The required output is every line from the one containing "This screenshot has" through the last line of the listing below, copied exactly, pictures excluded.
══════════════════════════════
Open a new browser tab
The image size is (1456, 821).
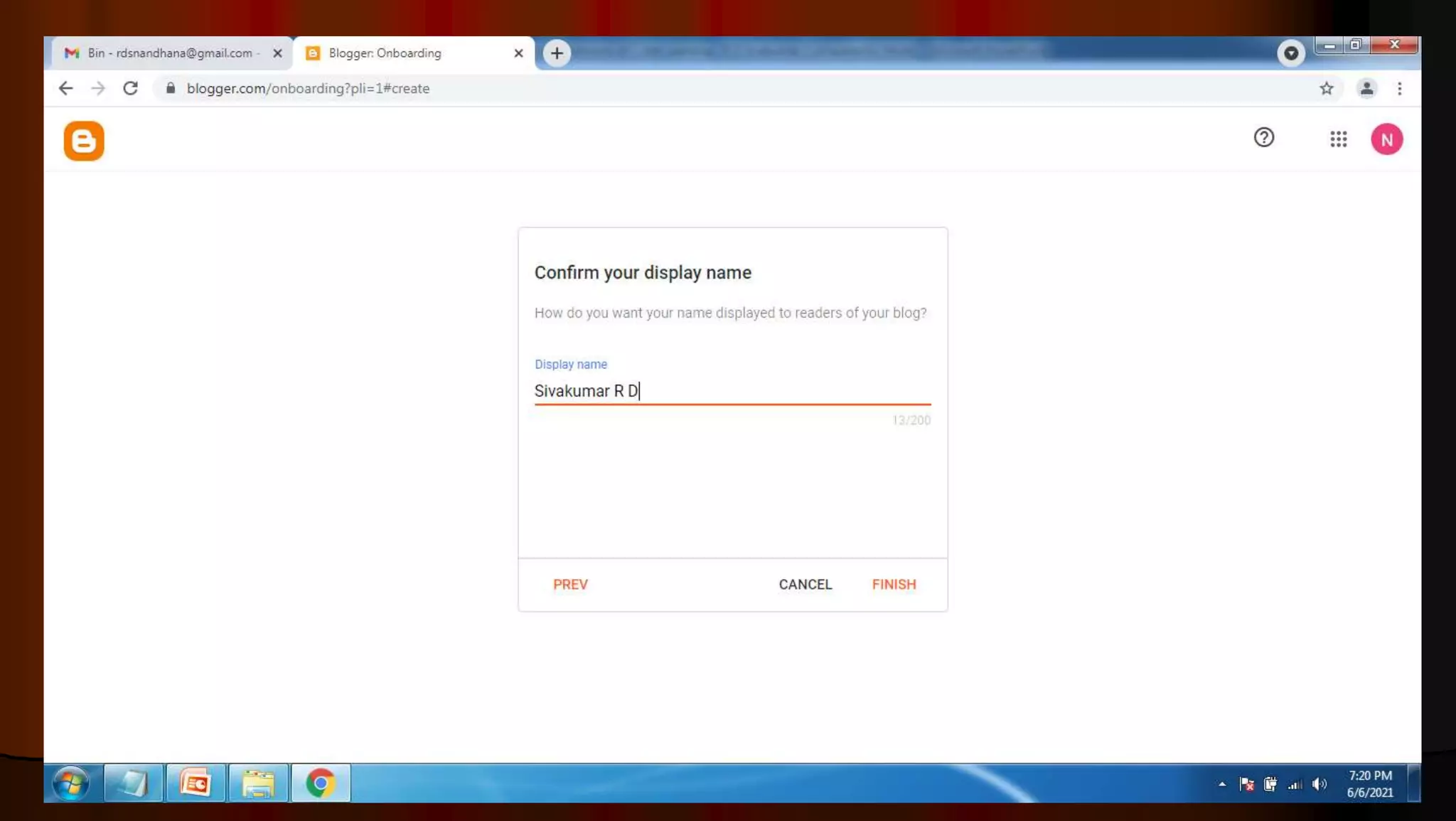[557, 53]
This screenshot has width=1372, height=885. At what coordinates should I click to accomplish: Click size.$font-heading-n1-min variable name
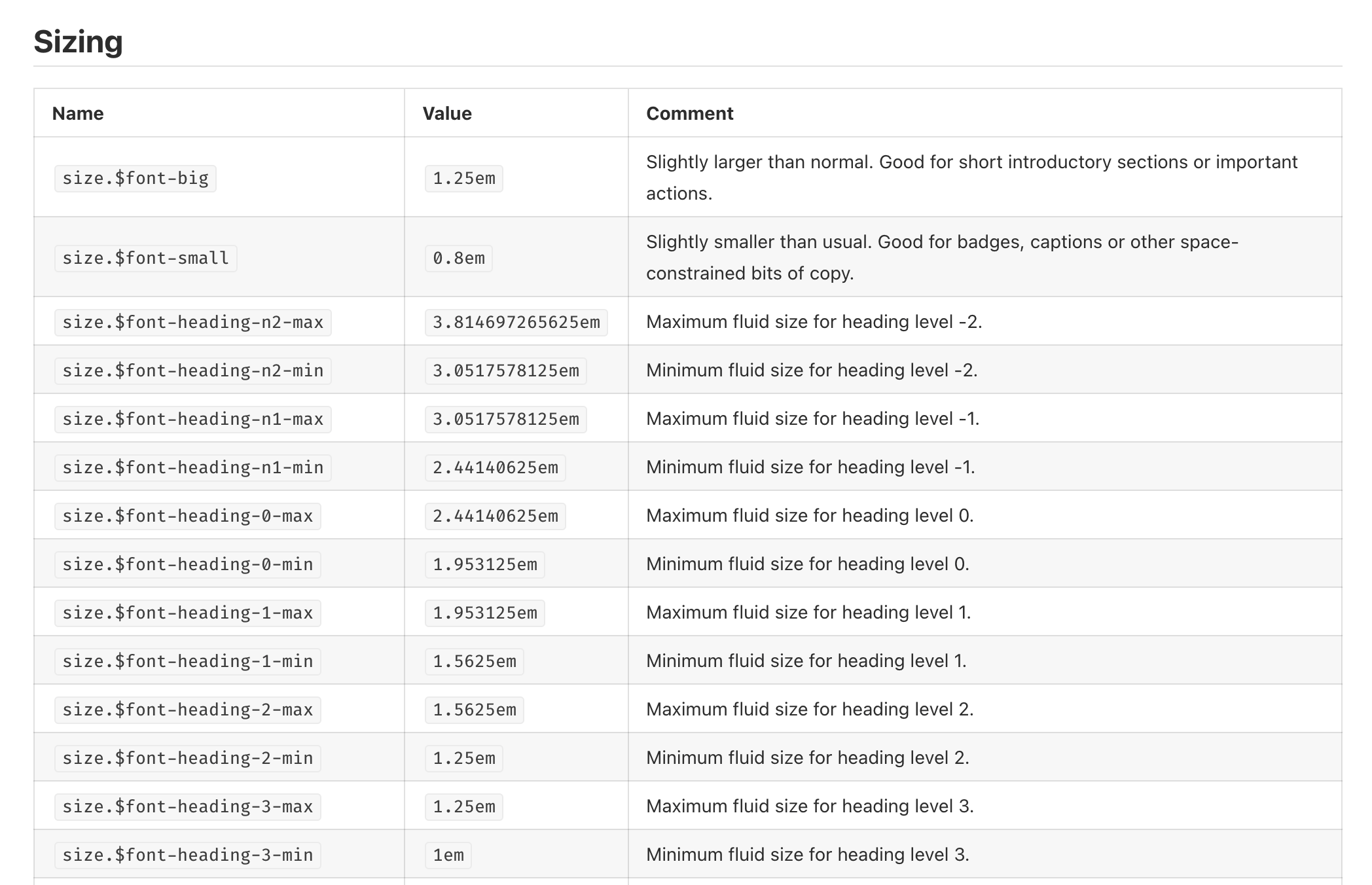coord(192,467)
══════════════════════════════
▶ SOLUTION
This screenshot has width=1372, height=885. At what coordinates should I click to accomplish: Click size.$font-heading-n1-min variable name
coord(192,467)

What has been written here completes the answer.